Phrased another way, Leloudis in essence stated that race and partisanship are so intertwined in North Carolina that black North Carolina voters are bound to have their constitutional rights violated as a result of voters choosing a majority of Republicans to control the General Assembly.
Legislative defendants have written to the court that Leloudis' report offers no relevant evidence concerning 2021 election maps or the redistricting process.
“In preparing his report, Dr. Leloudis did not speak to any current or former member of the General Assembly," wrote the legislative defendants. "Nor did Dr. Leloudis review or listen to any hearing of the Senate or House Redistricting Commission. As a result, Dr. Leloudis offers no opinions regarding any specific district passed by the General Assembly in 2021. Rather, the report surveys broad swaths of racial history in North Carolina and the United States going back to the Civil War. Much of the report is historically accurate, some of it is exaggerated, some of it is incorrect, but the Court need not parse the report topic by topic, because it is all irrelevant.”

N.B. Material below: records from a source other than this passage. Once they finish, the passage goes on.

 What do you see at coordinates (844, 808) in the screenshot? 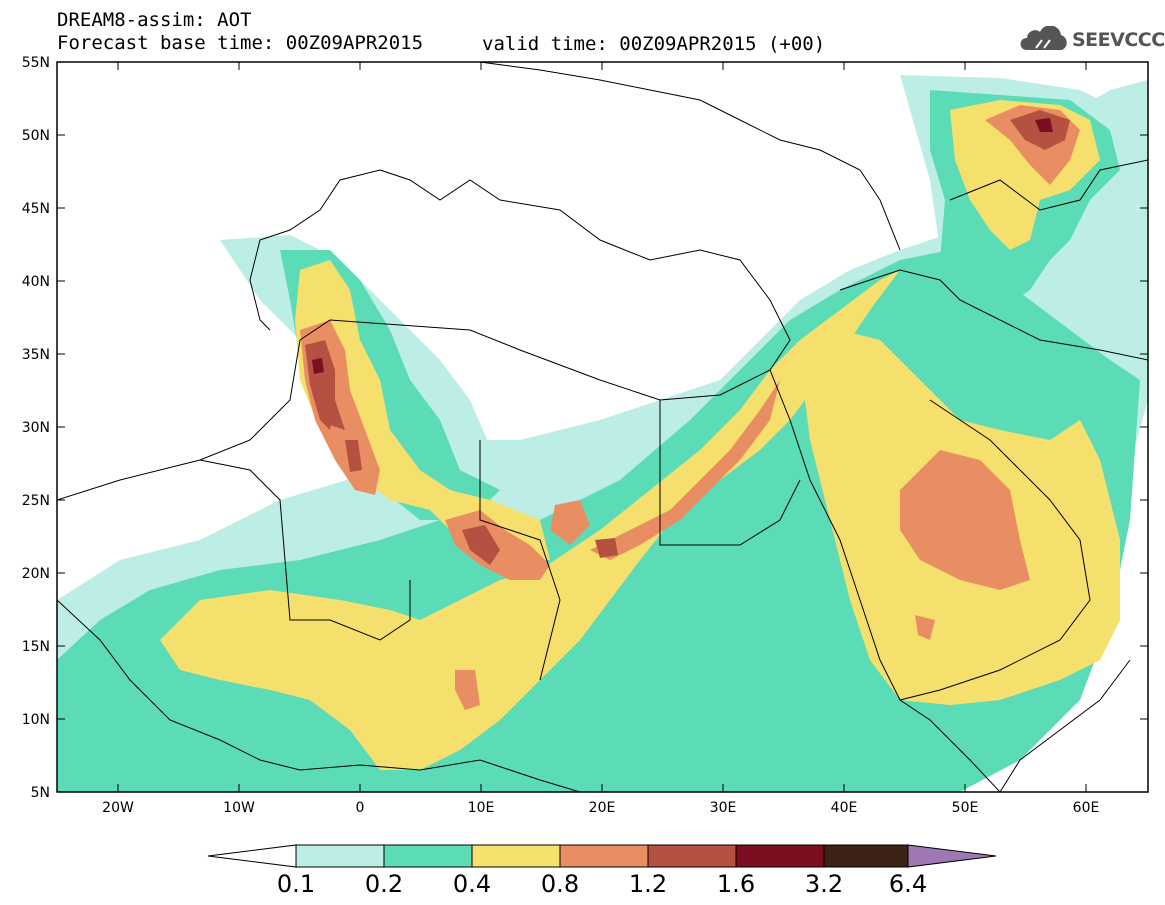
I see `lon-label: 40E` at bounding box center [844, 808].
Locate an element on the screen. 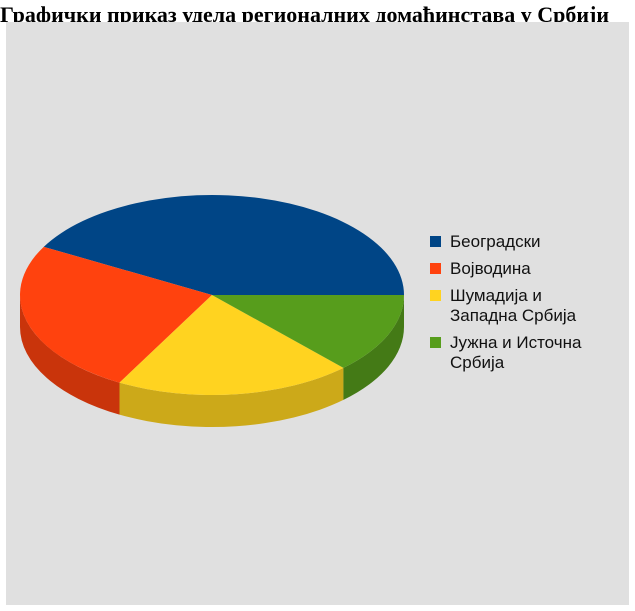 This screenshot has width=635, height=611. legend-item-vojvodina: Војводина is located at coordinates (526, 269).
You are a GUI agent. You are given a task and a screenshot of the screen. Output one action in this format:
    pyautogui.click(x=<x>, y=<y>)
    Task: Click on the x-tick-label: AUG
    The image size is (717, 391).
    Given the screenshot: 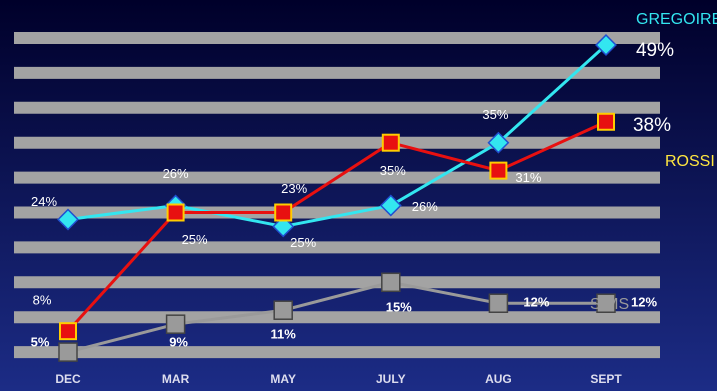 What is the action you would take?
    pyautogui.click(x=498, y=379)
    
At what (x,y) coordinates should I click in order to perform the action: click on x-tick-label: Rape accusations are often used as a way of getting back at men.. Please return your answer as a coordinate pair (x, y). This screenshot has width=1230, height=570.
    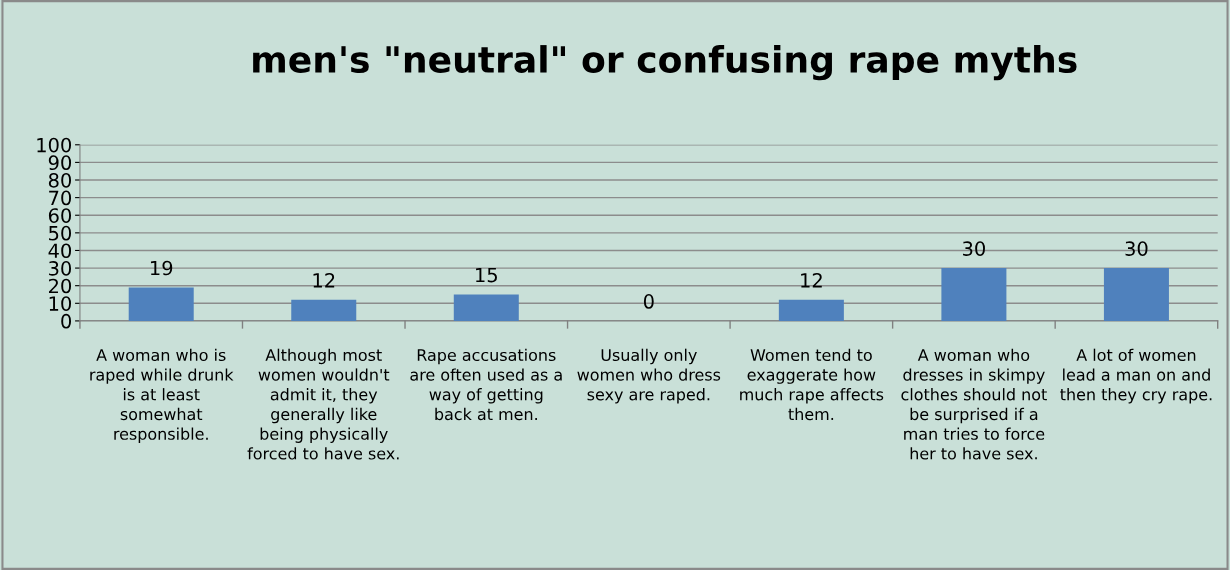
    Looking at the image, I should click on (486, 384).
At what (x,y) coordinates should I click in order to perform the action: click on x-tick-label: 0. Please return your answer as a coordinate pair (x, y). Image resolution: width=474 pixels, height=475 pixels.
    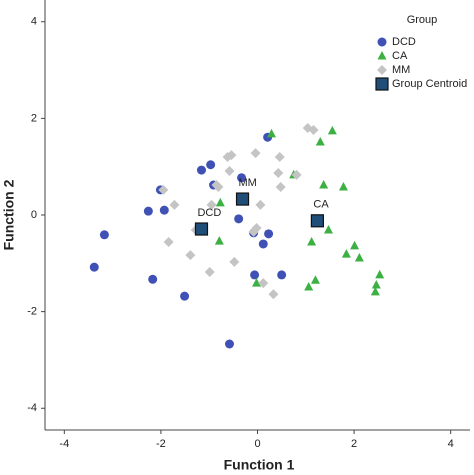
    Looking at the image, I should click on (257, 444).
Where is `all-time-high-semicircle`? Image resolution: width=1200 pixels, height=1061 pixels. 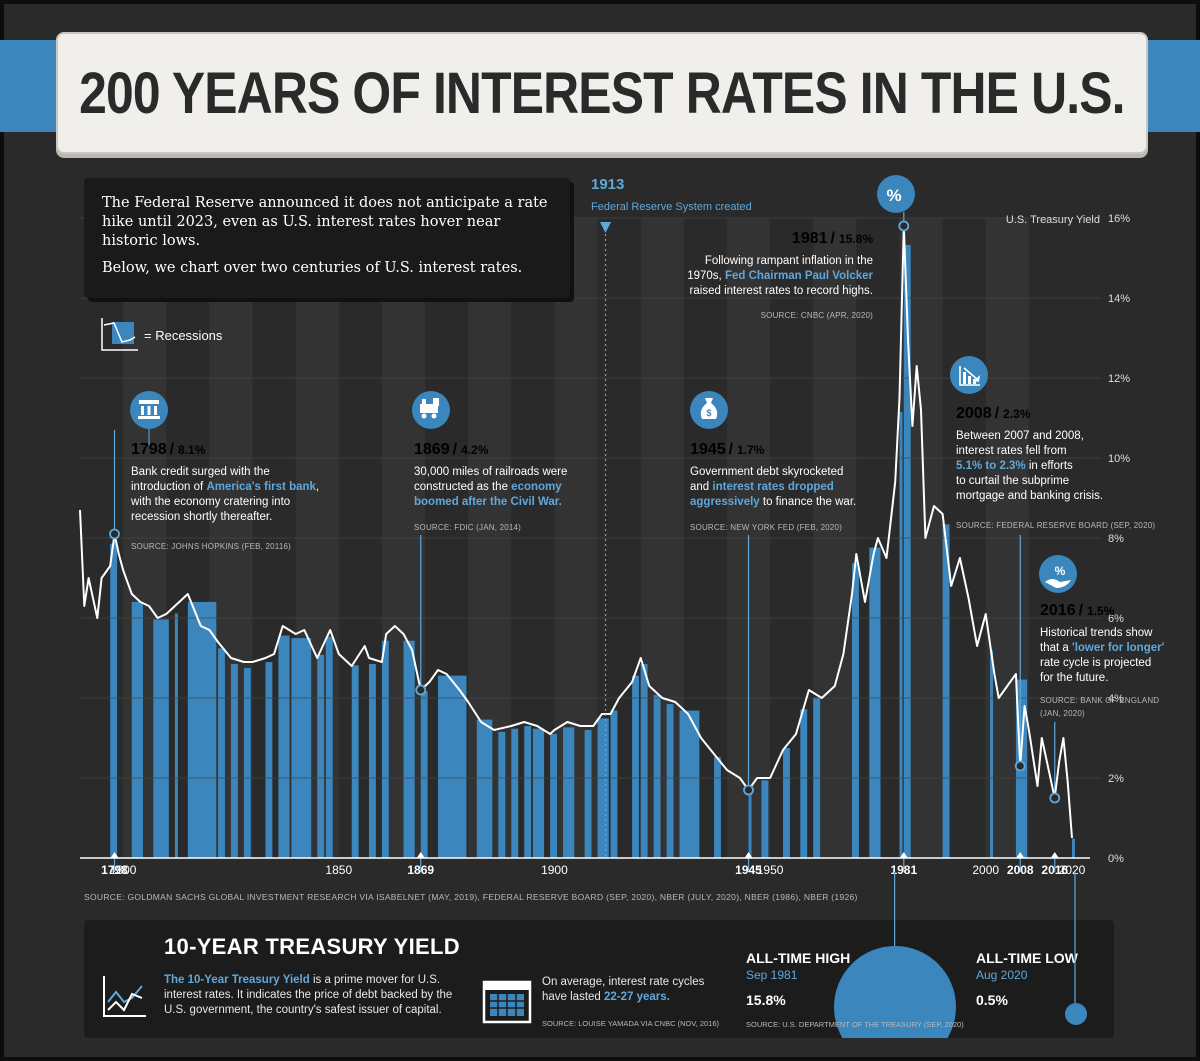 all-time-high-semicircle is located at coordinates (895, 992).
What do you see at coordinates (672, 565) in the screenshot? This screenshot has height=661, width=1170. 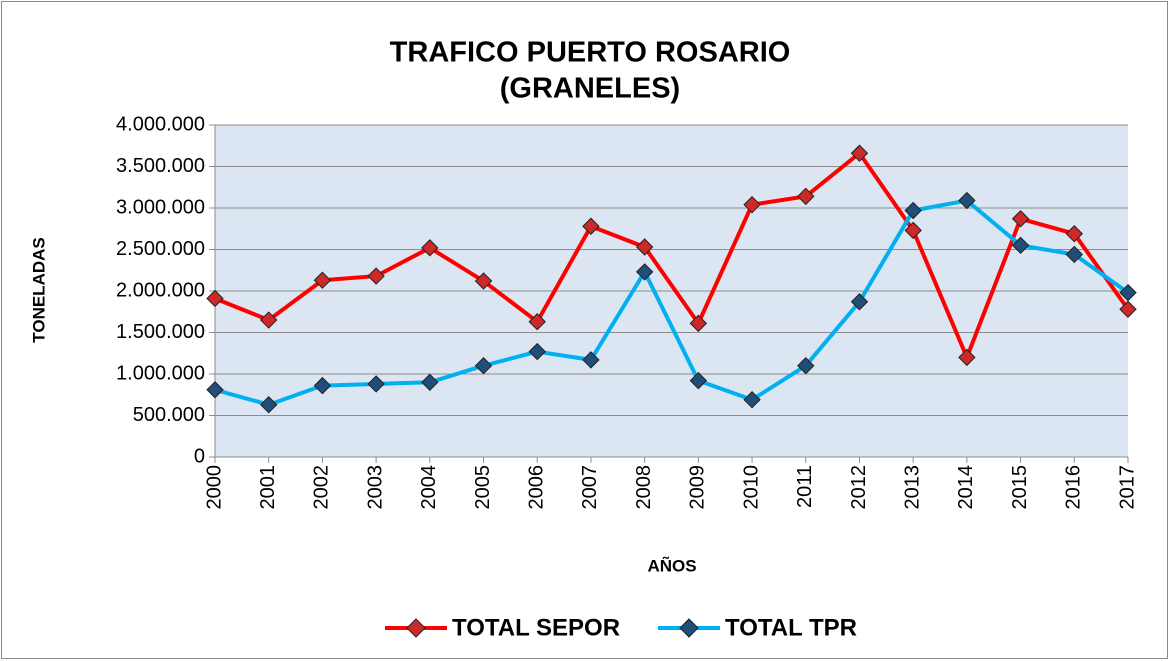 I see `x-axis-label: AÑOS` at bounding box center [672, 565].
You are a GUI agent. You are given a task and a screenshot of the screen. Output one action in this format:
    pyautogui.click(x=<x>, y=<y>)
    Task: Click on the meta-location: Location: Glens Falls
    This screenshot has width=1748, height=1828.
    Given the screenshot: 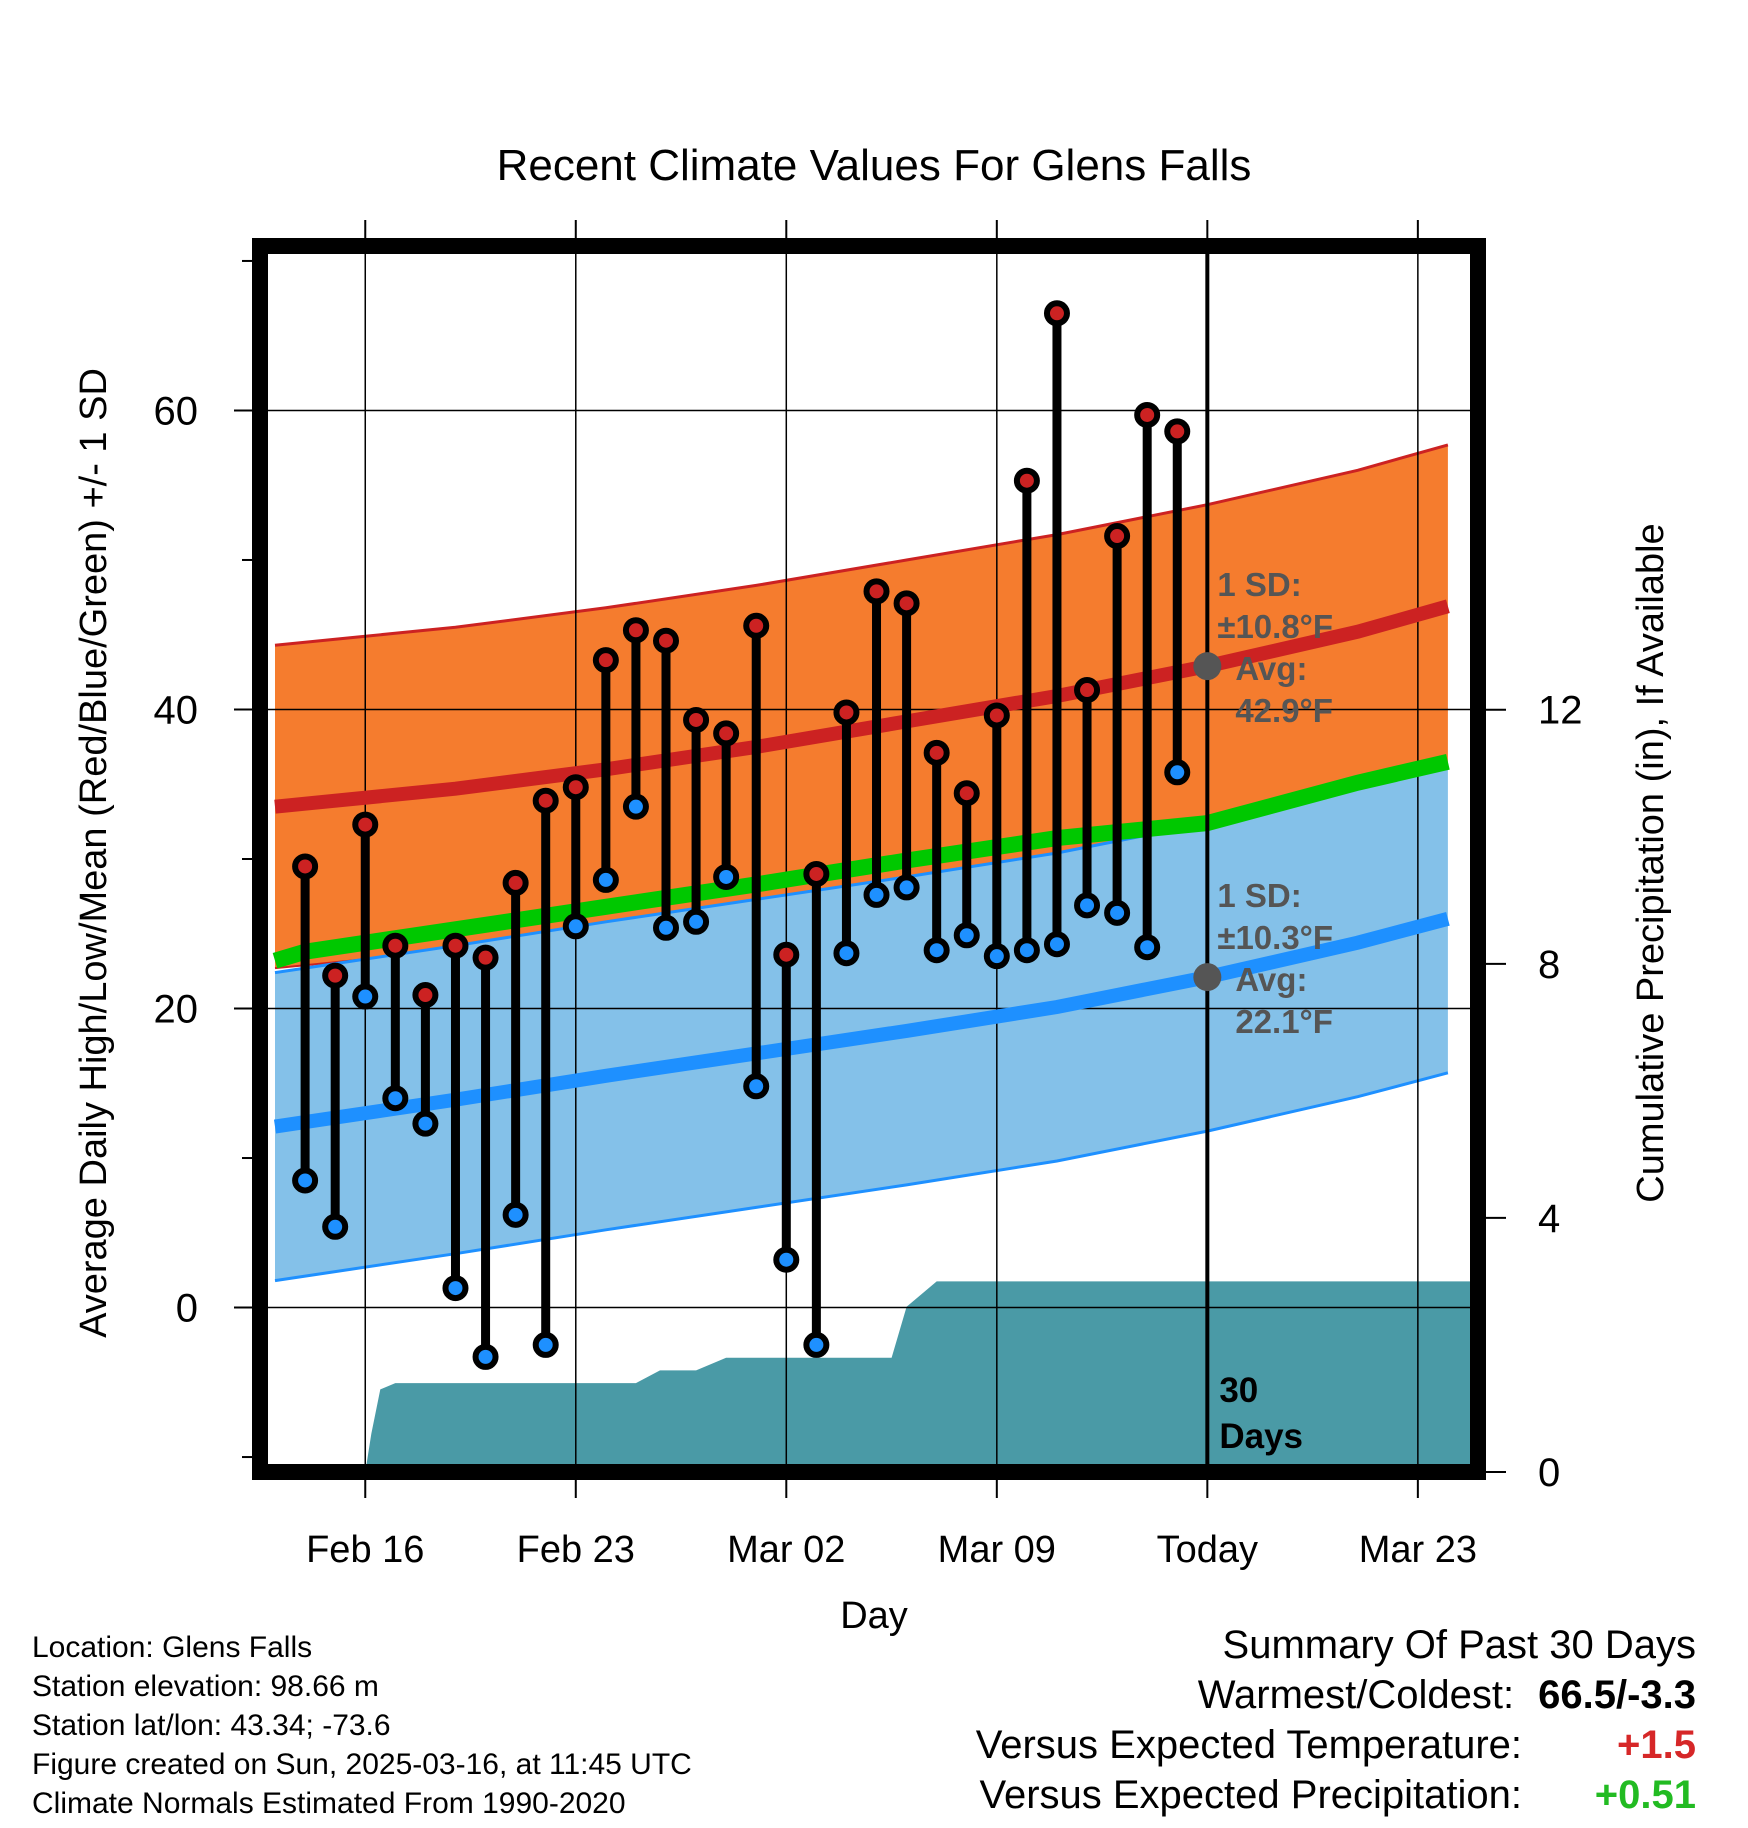 What is the action you would take?
    pyautogui.click(x=172, y=1648)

Moon Duchin, math professor at Tufts University, examined the enacted maps through the lens of partisan fairness and racial vote dilution.
Duchin claimed the enacted maps “exhibit and entrench partisan skew" and “dilute racial opportunity to elect candidates of choice.”
Duchin seemed to argue that maps favoring Republicans on a partisan basis are equal to racial gerrymandering.
Legislative defendants will soon make their case that the three maps in question — N.C. House, N.C. Senate, and Congress — are constitutional. As noted in their written submissions to the court, the legislative defendants will argue "If the 2021 Plans are unconstitutionally partisan, then no plan in State history has ever been constitutional.”
Legislative defendants argue to the court that claims of partisan gerrymandering are ultimately political questions and North Carolina courts lack jurisdiction over political questions. They will ask the three-judge panel to find claims of political gerrymandering as nonjusticiable, just as the U.S. Supreme Court did on the same question in the federal courts.
Defendants argue that the provisions in the state constitution cited by the plaintiffs attempt to apply individual protections for “free elections, speech, assembly, and equal protection to a collective political group."
Legislative defendants will further argue that left-leaning plaintiffs are advocating for proportional representation based on statewide election results.
“Plaintiffs’ assertion is that the alleged inability of the Democratic Party to obtain a majority of seats when it wins the majority of votes is problematic."
"But there is no right to proportionality," the defendants add. "Although Plaintiffs play clever semantic games with the word 'proportional,' they all bypass the simple problem that there is nothing legally problematic with a state of affairs where statewide vote totals are not matched in the composition of a legislative body elected from single-member, geographic-based districts."
“Ultimately, Plaintiffs’ claims are affirmatively troubling because, in asking this Court to enforce their partisan preferences, they are actually asking to codify favoritism for the Democratic Party into the State Constitution," the legislative defendants argue. "For more than 100 years the Democratic Party controlled the redistricting process and drew district lines to serve its partisan goals. However unsavory this may have been, at least the Democratic Party could claim a majority of the General Assembly, the traditional basis for claiming the benefits of a redistricting process.”
The legislature will also argue that claims of racial discrimination are without merit.
“The General Assembly did not consider racial data in the redistricting, and it is not a violation of the State Constitution to avoid discriminating on the basis of race. “
Closing arguments are slated for Thursday with a verdict from the 3-judge panel to come by January 11.